* **WHAT IS EXPECTED**: Would you retype exactly the lines below, starting with the one that has "Task: Open lookup for Typ zmeny FIN304 a 404" and going on through the one that has "Task: Open the", with no pictures and nothing else?

┌──

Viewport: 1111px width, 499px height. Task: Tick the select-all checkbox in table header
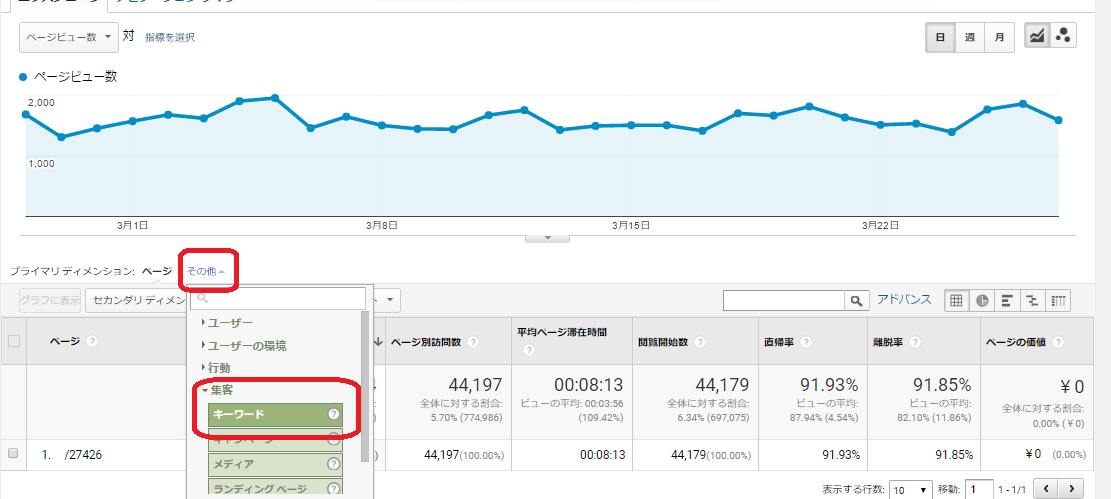(x=14, y=342)
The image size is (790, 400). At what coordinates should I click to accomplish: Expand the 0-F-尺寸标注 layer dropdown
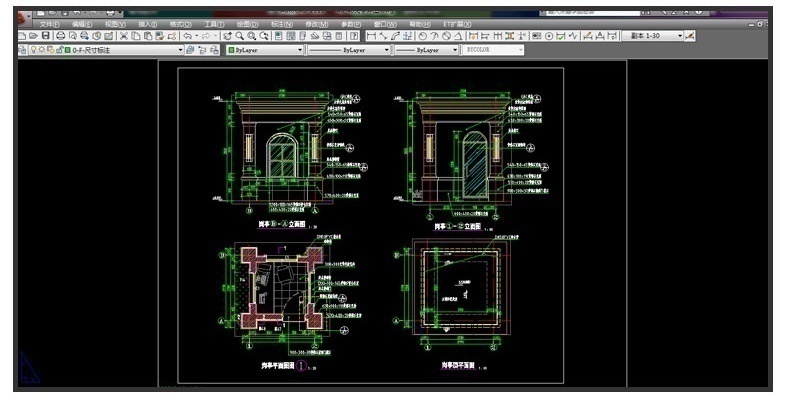pyautogui.click(x=181, y=49)
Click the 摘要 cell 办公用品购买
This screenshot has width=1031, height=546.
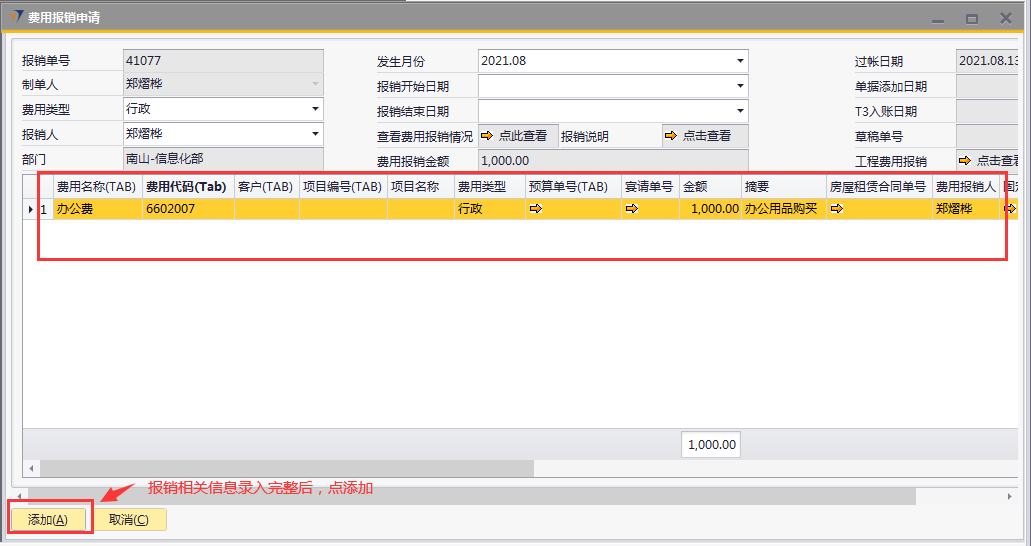782,209

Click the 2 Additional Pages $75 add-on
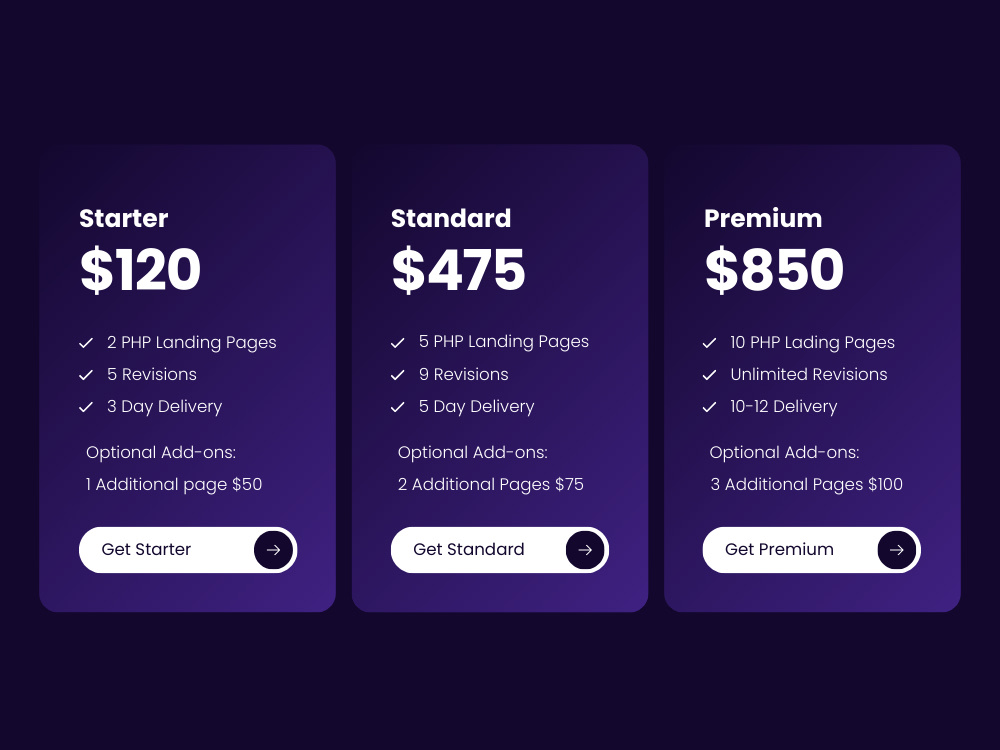(x=491, y=485)
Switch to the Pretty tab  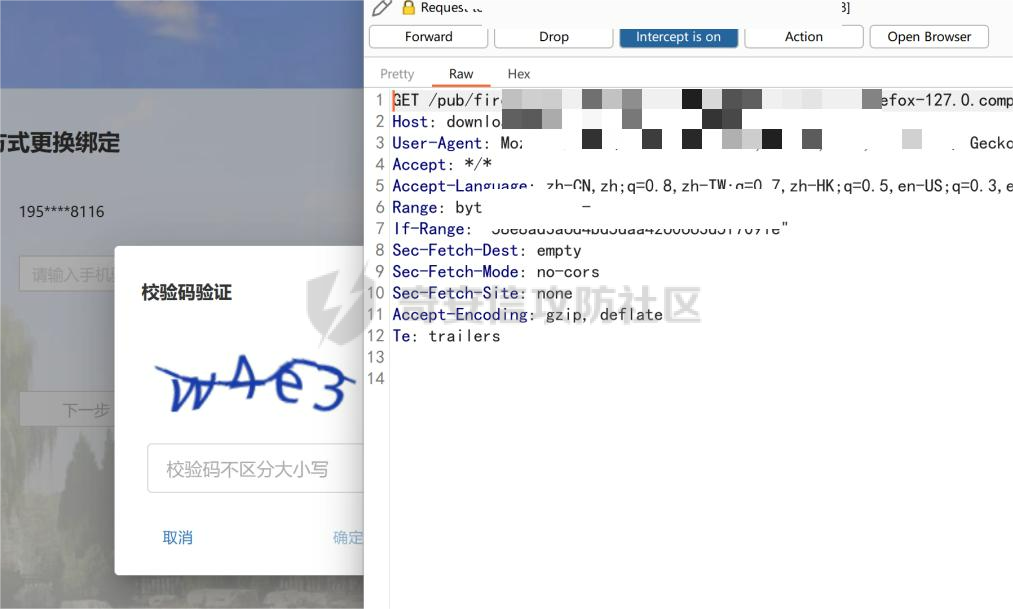[x=397, y=74]
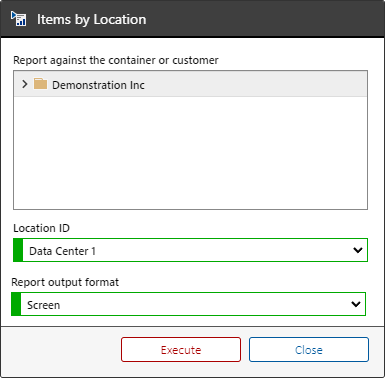Viewport: 385px width, 378px height.
Task: Expand the Demonstration Inc tree node
Action: coord(24,84)
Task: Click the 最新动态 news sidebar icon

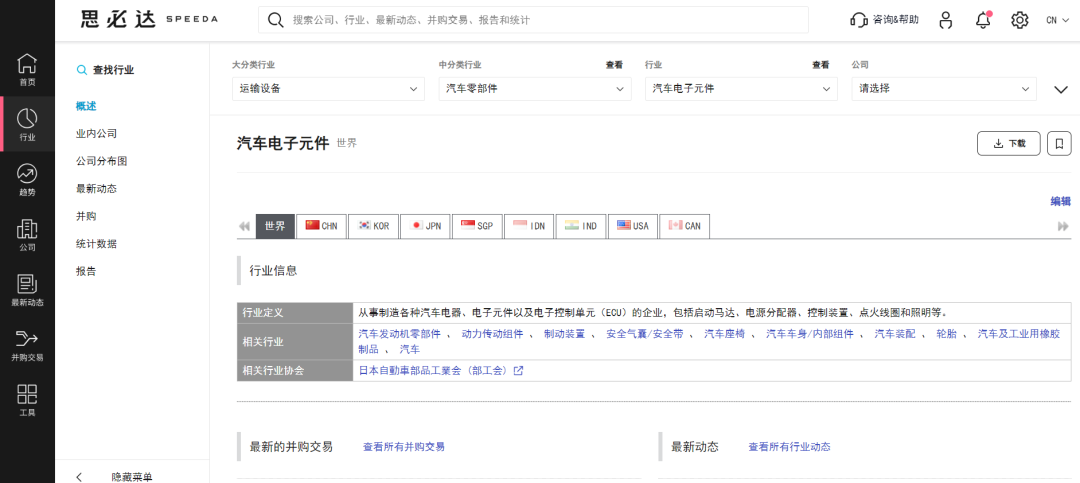Action: pyautogui.click(x=27, y=290)
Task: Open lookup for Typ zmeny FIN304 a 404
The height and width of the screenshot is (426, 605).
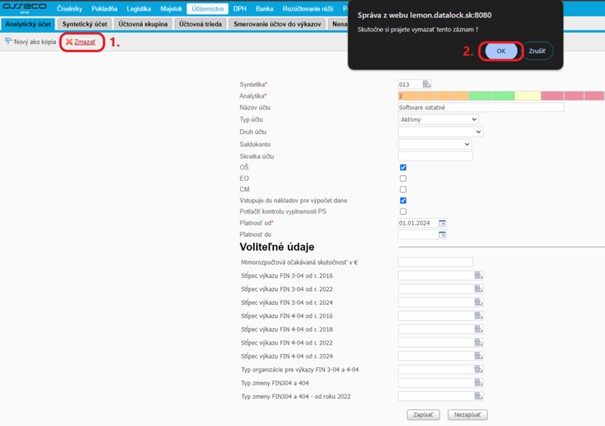Action: 478,383
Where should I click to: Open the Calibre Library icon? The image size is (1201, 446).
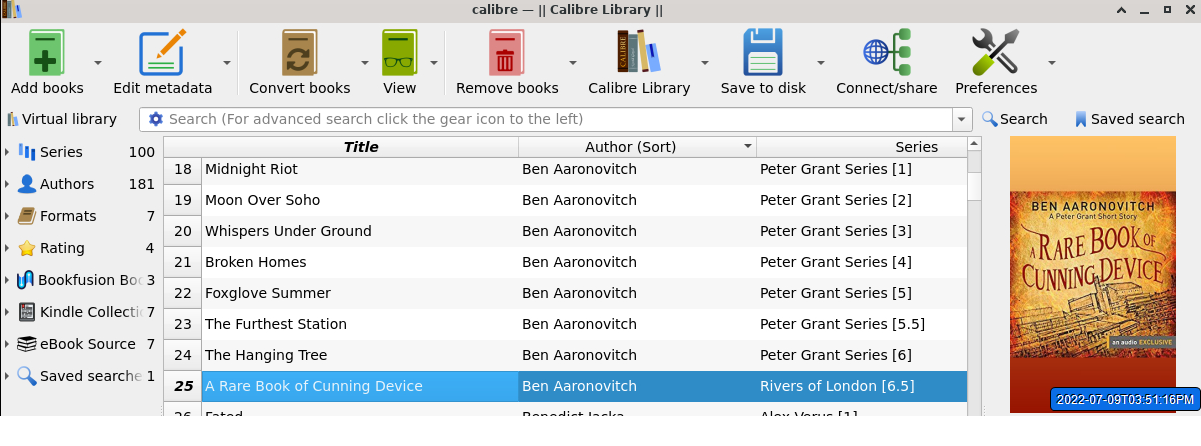tap(638, 53)
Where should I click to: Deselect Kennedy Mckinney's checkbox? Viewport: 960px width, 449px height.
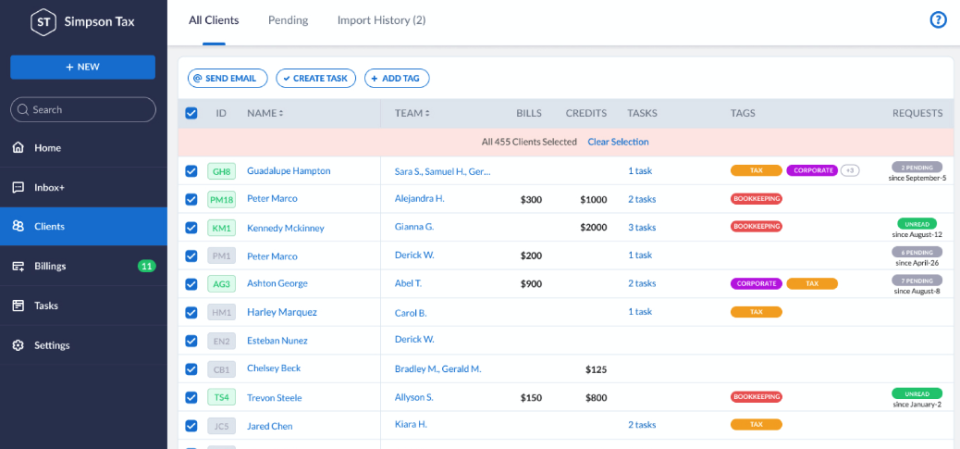(191, 228)
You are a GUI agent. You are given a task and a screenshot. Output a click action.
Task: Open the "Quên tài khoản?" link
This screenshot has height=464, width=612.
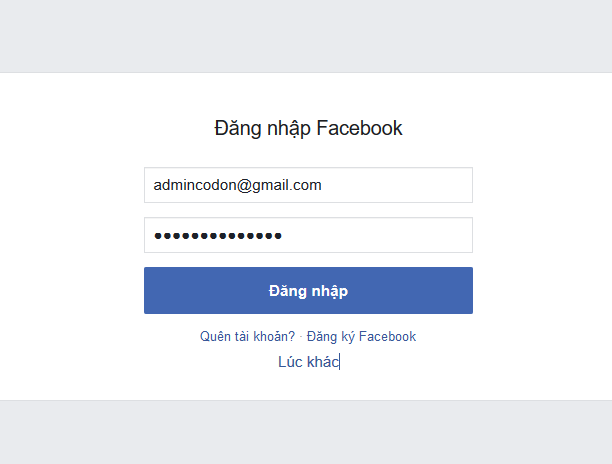click(247, 336)
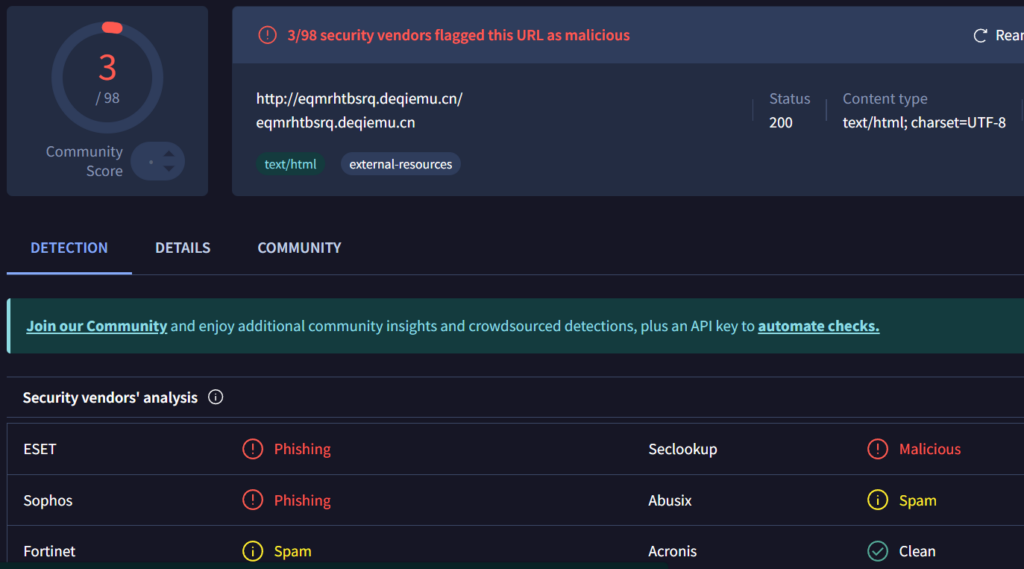Switch to the DETAILS tab
The height and width of the screenshot is (569, 1024).
coord(182,248)
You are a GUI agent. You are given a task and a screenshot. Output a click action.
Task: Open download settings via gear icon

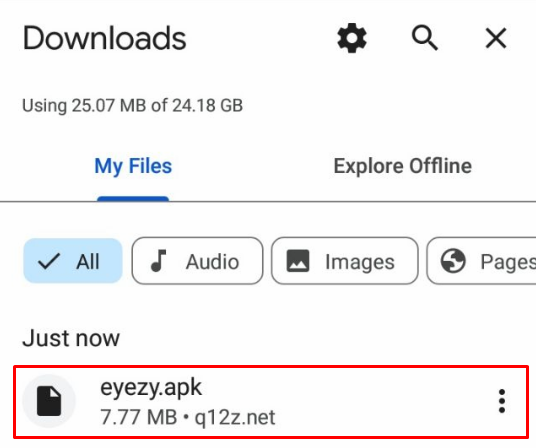click(x=352, y=38)
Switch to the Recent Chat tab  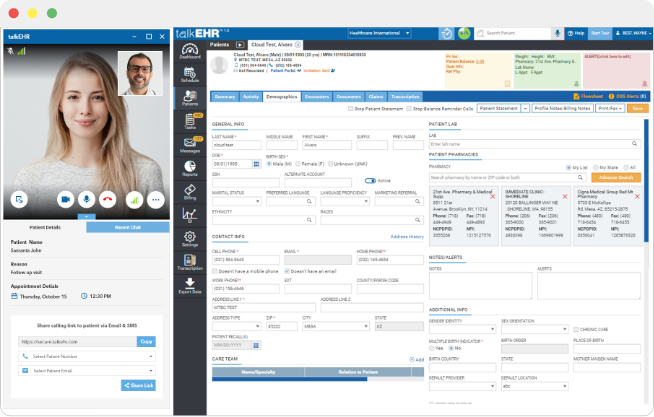click(126, 227)
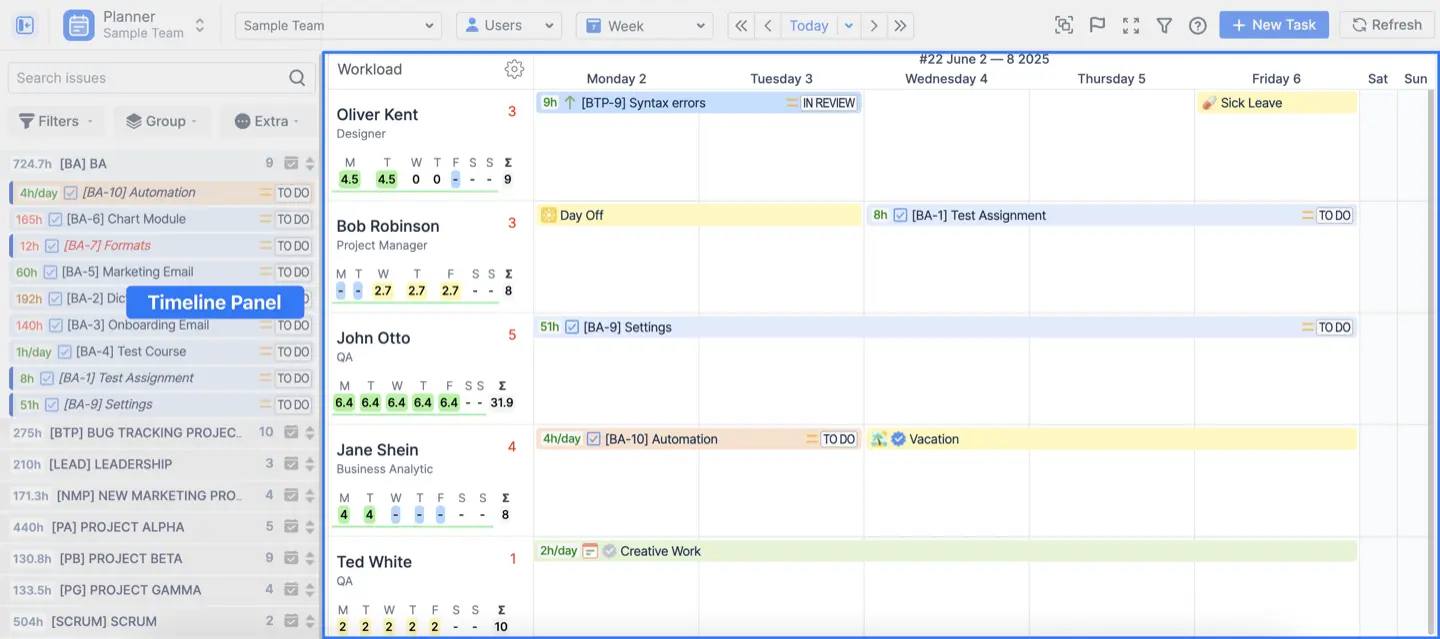Open the zoom-to-fit icon in toolbar
This screenshot has height=639, width=1440.
1063,25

└──

* **RESPONSE AREA**:
Task: Open lookup for Typ zmeny FIN304 a 404
The height and width of the screenshot is (426, 605).
Action: 478,383
Where should I click to: Open the Calibre Library icon? The image size is (1201, 446).
tap(638, 53)
Where should I click to: Deselect Kennedy Mckinney's checkbox? Viewport: 960px width, 449px height.
(191, 228)
You are a GUI agent. You are given a task and a screenshot. Output a click action.
Task: Open the "Quên tài khoản?" link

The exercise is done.